Assignment
The only thing to send back is the number of lines below that hold the string "agent".
-- Opening Marker --
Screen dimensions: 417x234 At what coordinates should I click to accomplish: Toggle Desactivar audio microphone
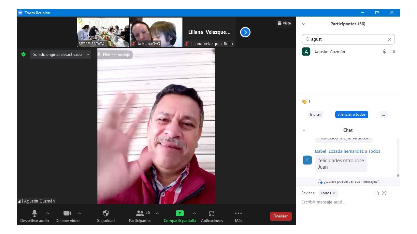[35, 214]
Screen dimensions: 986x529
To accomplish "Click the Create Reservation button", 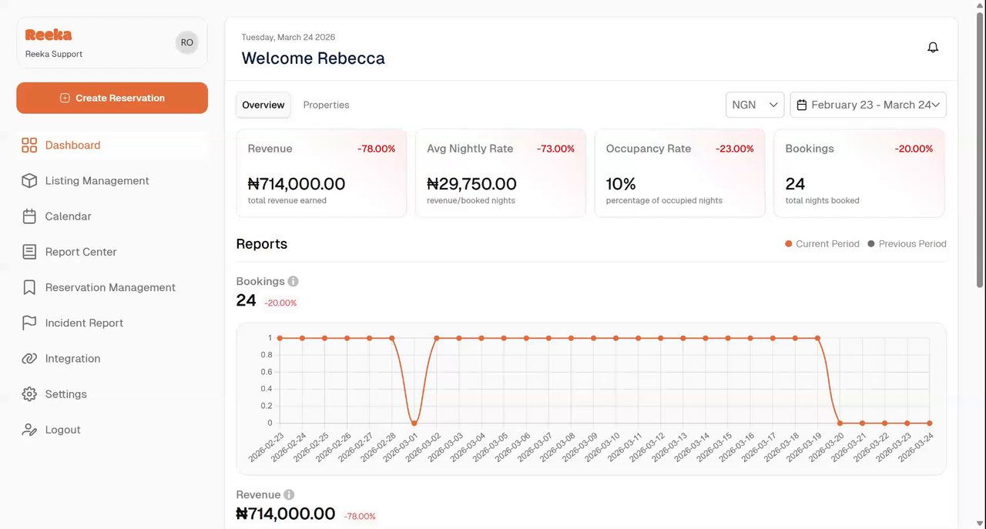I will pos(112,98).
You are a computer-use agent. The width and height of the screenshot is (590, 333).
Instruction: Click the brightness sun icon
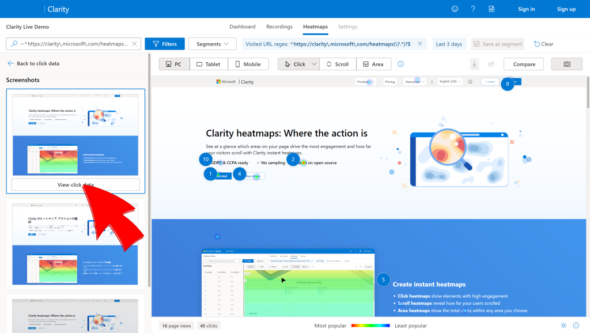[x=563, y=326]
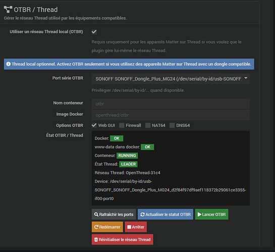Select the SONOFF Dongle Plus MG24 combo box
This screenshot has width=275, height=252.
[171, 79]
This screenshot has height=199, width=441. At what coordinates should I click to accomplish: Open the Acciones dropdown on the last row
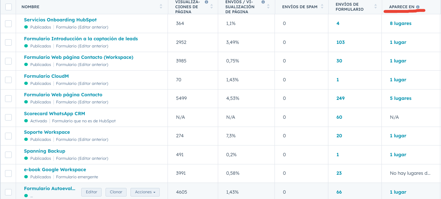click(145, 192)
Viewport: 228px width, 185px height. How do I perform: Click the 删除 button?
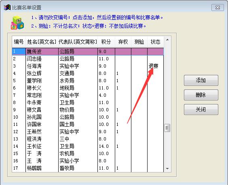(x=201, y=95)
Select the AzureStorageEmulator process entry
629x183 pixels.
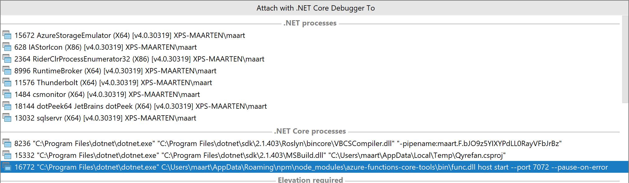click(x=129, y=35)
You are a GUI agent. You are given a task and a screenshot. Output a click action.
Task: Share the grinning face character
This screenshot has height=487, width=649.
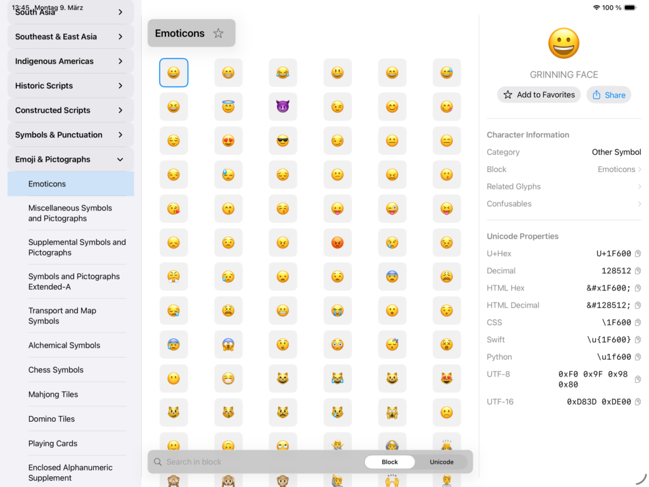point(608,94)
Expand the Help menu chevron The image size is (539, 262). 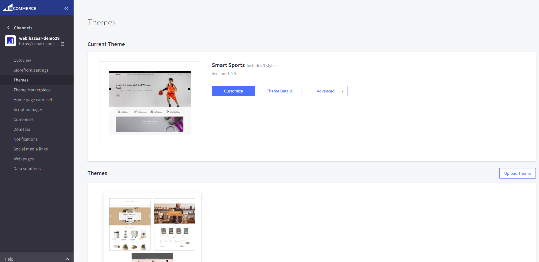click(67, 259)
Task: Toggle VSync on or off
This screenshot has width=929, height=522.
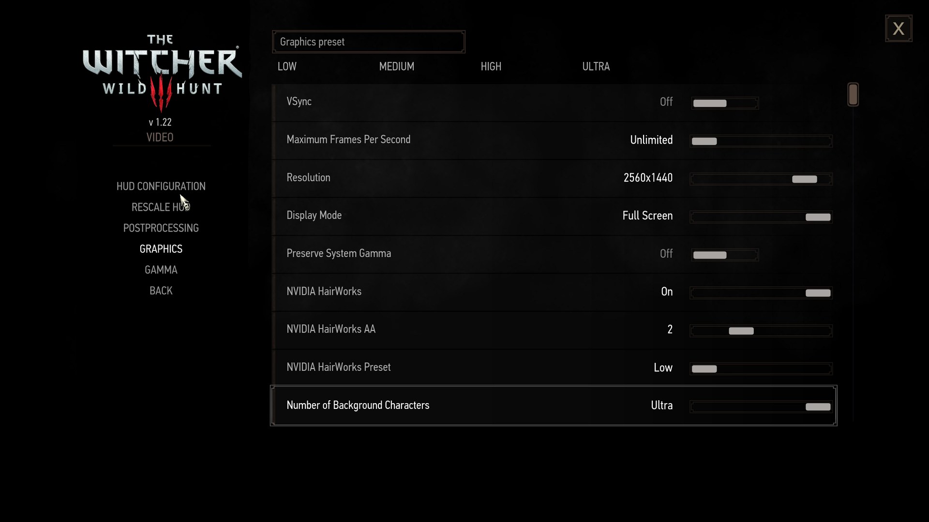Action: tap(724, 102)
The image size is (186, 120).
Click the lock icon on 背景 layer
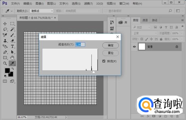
-- Closing Marker --
Task solution
2